In his first public remarks about the new indictments, Adams on Friday offered a full-throated defense of both Lewis-Martin and Hamilton, saying he wishes them the best and that he only knows them as dedicated public servants. But speaking at City Hall, he also acknowledged “mistakes” have happened during the course of his administration.

“We have not always gotten it right,” he said, “but we have never stopped being dedicated to the people of this city.”

The new indictments, brought by Manhattan District Attorney Alvin Bragg’s office, alleged that Lewis-Martin, her adult son, Glenn Martin II, Hamilton and three business people engaged in several years-long bribery schemes. All six defendants pleaded not guilty, including Hamilton, who resigned from his senior administration post hours after his arraignment.

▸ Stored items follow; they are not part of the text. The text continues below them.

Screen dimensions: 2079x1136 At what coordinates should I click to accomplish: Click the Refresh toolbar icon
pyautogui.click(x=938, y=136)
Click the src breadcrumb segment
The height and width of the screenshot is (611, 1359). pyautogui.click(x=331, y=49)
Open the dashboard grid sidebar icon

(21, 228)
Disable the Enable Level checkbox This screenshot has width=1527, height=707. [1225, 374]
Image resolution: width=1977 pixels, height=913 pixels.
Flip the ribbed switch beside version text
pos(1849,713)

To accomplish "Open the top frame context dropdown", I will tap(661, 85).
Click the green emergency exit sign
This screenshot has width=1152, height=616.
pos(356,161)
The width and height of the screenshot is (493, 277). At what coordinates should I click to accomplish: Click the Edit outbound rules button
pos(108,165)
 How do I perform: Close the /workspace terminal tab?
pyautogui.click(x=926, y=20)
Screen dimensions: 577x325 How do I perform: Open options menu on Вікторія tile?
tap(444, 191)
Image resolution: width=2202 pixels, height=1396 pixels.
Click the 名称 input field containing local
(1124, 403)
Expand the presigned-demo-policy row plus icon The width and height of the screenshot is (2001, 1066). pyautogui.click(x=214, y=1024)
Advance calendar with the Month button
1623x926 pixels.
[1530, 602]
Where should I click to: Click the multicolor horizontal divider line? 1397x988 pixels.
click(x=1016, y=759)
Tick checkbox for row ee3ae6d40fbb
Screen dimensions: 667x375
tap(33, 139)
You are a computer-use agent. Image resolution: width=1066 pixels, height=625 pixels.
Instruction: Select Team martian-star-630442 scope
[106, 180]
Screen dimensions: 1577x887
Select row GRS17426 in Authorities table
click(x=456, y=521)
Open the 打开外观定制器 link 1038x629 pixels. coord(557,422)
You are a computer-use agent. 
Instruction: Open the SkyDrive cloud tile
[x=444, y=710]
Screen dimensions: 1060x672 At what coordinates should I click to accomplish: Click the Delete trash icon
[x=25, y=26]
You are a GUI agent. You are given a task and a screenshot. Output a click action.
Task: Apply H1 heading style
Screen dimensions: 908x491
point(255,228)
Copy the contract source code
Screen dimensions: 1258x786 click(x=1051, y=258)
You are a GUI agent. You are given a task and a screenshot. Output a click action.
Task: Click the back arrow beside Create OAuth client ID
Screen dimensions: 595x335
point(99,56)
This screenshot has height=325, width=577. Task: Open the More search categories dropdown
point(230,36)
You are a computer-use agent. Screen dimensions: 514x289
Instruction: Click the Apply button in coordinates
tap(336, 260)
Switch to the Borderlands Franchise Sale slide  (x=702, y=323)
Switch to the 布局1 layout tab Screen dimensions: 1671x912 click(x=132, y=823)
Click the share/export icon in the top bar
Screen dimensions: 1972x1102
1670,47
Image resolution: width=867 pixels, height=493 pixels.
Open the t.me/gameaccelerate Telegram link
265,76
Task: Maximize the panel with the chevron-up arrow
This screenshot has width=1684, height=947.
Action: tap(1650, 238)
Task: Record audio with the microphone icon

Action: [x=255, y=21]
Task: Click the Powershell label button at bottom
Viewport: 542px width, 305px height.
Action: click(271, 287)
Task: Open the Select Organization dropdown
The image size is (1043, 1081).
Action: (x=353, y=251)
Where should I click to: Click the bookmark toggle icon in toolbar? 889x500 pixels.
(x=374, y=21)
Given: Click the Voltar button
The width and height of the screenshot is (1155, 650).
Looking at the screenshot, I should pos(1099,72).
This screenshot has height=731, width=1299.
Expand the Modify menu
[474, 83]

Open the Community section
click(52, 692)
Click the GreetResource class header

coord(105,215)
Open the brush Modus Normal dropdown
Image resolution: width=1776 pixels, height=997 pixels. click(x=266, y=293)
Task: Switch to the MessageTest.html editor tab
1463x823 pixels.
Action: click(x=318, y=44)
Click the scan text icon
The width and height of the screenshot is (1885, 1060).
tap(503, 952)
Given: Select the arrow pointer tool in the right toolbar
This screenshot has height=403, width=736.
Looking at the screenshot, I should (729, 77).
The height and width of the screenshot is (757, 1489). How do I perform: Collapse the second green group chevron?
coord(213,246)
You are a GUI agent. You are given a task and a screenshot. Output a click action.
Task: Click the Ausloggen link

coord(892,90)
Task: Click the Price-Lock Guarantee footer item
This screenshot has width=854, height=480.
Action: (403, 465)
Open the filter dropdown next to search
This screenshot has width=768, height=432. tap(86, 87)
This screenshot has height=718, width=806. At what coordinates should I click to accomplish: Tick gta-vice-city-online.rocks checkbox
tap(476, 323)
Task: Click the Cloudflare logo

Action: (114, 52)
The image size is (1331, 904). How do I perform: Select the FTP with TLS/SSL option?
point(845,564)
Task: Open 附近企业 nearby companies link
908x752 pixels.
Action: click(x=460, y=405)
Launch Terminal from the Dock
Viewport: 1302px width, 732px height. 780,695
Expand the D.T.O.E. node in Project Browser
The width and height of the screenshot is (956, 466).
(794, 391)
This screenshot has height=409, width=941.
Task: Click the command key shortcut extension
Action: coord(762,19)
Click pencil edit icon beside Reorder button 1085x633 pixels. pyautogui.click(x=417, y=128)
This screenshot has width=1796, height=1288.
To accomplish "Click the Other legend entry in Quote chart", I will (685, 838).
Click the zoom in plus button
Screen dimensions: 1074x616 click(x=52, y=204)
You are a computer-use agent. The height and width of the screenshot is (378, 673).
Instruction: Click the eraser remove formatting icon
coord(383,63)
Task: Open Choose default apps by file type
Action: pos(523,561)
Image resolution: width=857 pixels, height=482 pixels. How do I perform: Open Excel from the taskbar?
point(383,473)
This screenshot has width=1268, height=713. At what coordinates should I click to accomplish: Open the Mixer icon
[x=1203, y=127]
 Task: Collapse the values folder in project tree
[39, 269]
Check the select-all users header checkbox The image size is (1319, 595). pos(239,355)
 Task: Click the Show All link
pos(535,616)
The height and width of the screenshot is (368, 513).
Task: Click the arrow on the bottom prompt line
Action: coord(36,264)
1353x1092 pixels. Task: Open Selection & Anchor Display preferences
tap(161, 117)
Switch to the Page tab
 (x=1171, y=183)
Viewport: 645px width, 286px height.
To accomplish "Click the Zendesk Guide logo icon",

Ingrid Lewis-Martin's son, Glenn D. Martin II, is escorted by Manhattan DA detectives in handcuffs into a Manhattan Supreme Court courtroom on new corruption charges Thursday, Aug. 21, 2025 in Manhattan, New York. (Barry Williams/ New York Daily News)
Ingrid Lewis-Martin’s son, Glenn D. Martin II, is escorted by Manhattan DA detectives in handcuffs into a Manhattan Supreme Court courtroom on new corruption charges Thursday, Aug. 21, 2025 in Manhattan, New York. (Barry Williams/ New York Daily News)

Lewis-Martin is accused of using her powers as Adams’ chief adviser at City Hall to pressure municipal agencies, like the FDNY, the Department of Buildings and the local public hospital system, to do favors for her alleged benefactors, including securing them migrant shelter contracts and fast-tracking property permits. Her alleged crimes played out more or less over her entire tenure at City Hall, starting in March 2022, just weeks after Adams became mayor, and spanning through at least November 2024, according to prosecutors.

Hamilton and Martin II conspired in the schemes by helping advance Lewis-Martin’s pressure campaign, prosecutors allege.

In exchange, the alleged bribers, Queens businessman Tian Ji Li and TV production moguls Tony and Gina Argento, showered Lewis-Martin, her son and Hamilton with cash and other forms of gifts. According to prosecutors, the bribes amounted to at least $75,000, though some of them weren’t monetary in nature, such as a guest appearance on Hulu show “Godfather of Harlem” that the Argentos secured for Lewis-Martin after she helped them derail a bike lane project in northern Brooklyn they disliked.

Tian Ji Li is escorted by Manhattan DA detectives in handcuffs to a courtroom in Manhattan Supreme Court on Thursday, Aug. 21, 2025 in Manhattan, New York. (Barry Williams/ New York Daily News)
Tian Ji Li is escorted by Manhattan DA detectives in handcuffs to a courtroom in Manhattan Supreme Court on Thursday, Aug. 21, 2025 in Manhattan, New York. (Barry Williams/ New York Daily News)

In his Friday remarks, Adams defended the Argentos, who are big donors to his campaigns, as “great New Yorkers.”

“They are beautiful people, and they really care about the city of New York,” he told reporters.

The latest bombshell indictments come on top of a separate set of corruption charges Lewis-Martin and her son were indicted on in December 2024 alleging they took $100,000 in bribes in exchange for fast-tracking building permits for two real estate investors.

Shortly before the December 2024 charges dropped, Lewis-Martin resigned as Adams’ chief adviser. Her resignation dealt a major blow to Adams, who had already months earlier seen a long list of top advisers, including his schools chancellor, police commissioner, first deputy mayor and deputy mayor for public safety, resign after being ensnared in federal probes.  Those investigations have not led to charges.